O problema é que passados alguns meses a empresa foi utilizando os serviços e produtos de comerciantes luverdenses, mas esta dívida ainda não foi paga. Calcula-se num rombo de mais de R$ 500 mil.

Os comerciantes então se reuniram nesta semana, no auditório da Acilve com os advogados Dr. Leonardo Barra e Dra. Eliziane Koch onde colocaram suas dificuldades e questionaram sobre as possibilidades para se receber tal valor.

De acordo com o Dr. Leonardo, os empresários se reuniram com a finalidade de tomarem medidas judiciais para receber as quantias devidas.

“Um processo que seria célere em relação às dívidas, seria ingressar com uma ação cautelar visando a restrição de bens da Brain, e, futuramente ingressar com uma ação de execução, que seria a ação principal”, conta o advogado, explicando ainda que esta ação poderia ser impetrada em consórcio, o que daria mais agilidade ao processo.

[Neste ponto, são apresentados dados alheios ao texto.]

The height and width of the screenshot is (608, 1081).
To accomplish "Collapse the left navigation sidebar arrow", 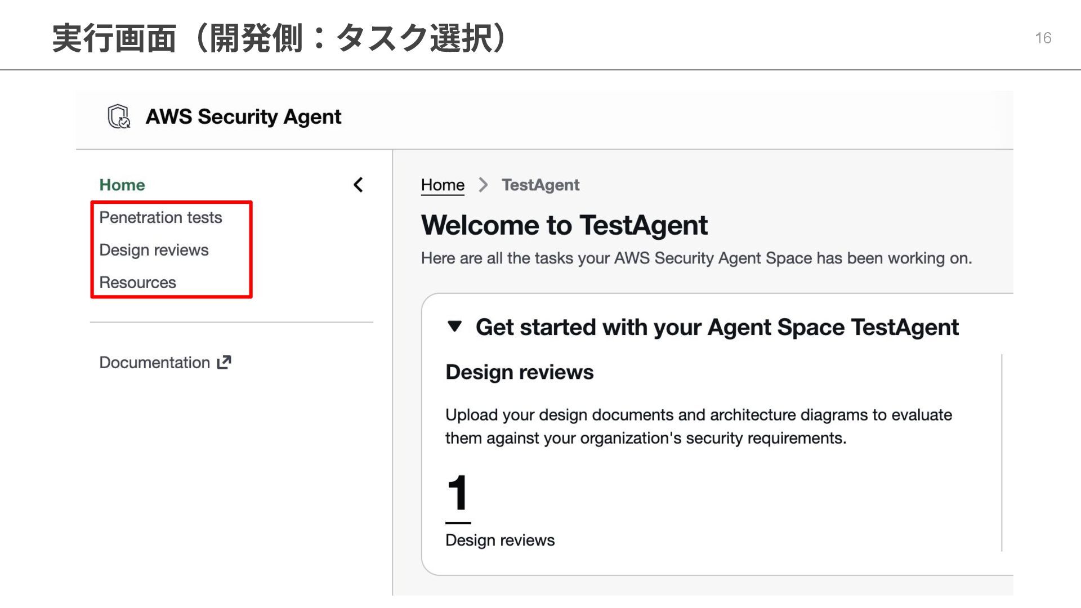I will pyautogui.click(x=358, y=185).
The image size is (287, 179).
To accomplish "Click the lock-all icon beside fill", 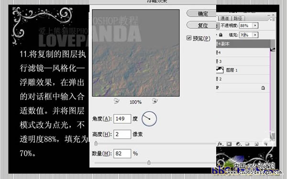I will click(x=221, y=35).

Dentre os 20 comerciantes que estavam presentes no encontro, foi levantado um prejuízo de R$ 488 mil, mas alguns outros empresários não estiveram na reunião e por isso acredita-se que o valor deva passar dos R$ 500 mil.

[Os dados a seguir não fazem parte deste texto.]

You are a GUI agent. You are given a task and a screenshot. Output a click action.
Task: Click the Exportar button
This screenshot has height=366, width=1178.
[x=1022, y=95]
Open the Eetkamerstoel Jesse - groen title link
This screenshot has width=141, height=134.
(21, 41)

Uma nova reunião deverá acontecer amanhã, dia 11, entre os comerciantes e os advogados para oficializar a entradas dos mesmos com uma ação judicial, a fim de reaver os prejuízos.

Vale ressaltar que em sua maioria são pequenos comerciantes do ramo de transportes, alimentação, hospedagem e área de gênero, que investiram para suprir a demanda pedida pela Brain, mas que com o ‘calote’ correm o risco de até fecharem as portas.